Knowing the environmental effects on birdsong recordings is also important when estimating bird populations based on field recordings, but not enough information is available in the literature. Many people including ecologists, wildlife managers and researchers use acoustic recorders in the field, but nobody is sure that the recordings they collect will be actually useful. For example, wind noise is a prominent obstacle in New Zealand. But no one knows what the maximum wind that we can still collect useful data is. Not only in automated recognition but also in manual processing the quality of recordings is very important. Therefore understanding the effect of these factors would certainly be useful. Therefore, we conducted a series of field experiments to uncover the effect of environmental factors on birdsong recording. Here we choose to playback bird songs and re-capture them at different distances and angles. The speaker volume was set to the true amplitude of the bird as far as possible because we are interested to know what the maximum distance a song can travel and what the maximum distance a song can be recognised by our proposed recogniser. Basically the purpose was to analyse the effect of wind, re-recording distance, transmission height on bird song recordings under two different habitats (open area and dense forest) during day and night. We have completed the experiment and currently are analysing the data.

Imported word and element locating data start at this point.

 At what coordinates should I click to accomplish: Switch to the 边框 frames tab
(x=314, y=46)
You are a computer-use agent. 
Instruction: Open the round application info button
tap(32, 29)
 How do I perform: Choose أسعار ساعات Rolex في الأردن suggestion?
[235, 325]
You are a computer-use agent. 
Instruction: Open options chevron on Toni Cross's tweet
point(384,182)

The next stages of this research leading to the full development of a recogniser are:
- Convert the current research focused Matlab implementation of the birdsong denoising method into a compiled language like C in order to reduce the high computational cost.
- Use weather forecasting (or weather records during the recordings) to schedule the recorders (or to automatically discard useless (noisy) recordings), or build in a noise estimation module that decides when the noise is too high.
- Almost all current population estimations are conducted during the breeding season due to the cost and the difficulty/ infeasibility of manually analysing the long recordings. While it is useful to estimate low populations, vocal activity monitoring during non-breading season would be interesting, useful, and probably would reveal hidden information.
- Once we quantify birdsong the next question is what the actual population equivalent to this is. Therefore developing a protocol that helps to convert the number of calls found in a given time period into the number of birds with high accuracy combining the knowledge of biologists, ecologists and statisticians and engineers. This will vary between bird species and also depend on the environment where they live, amongst other factors.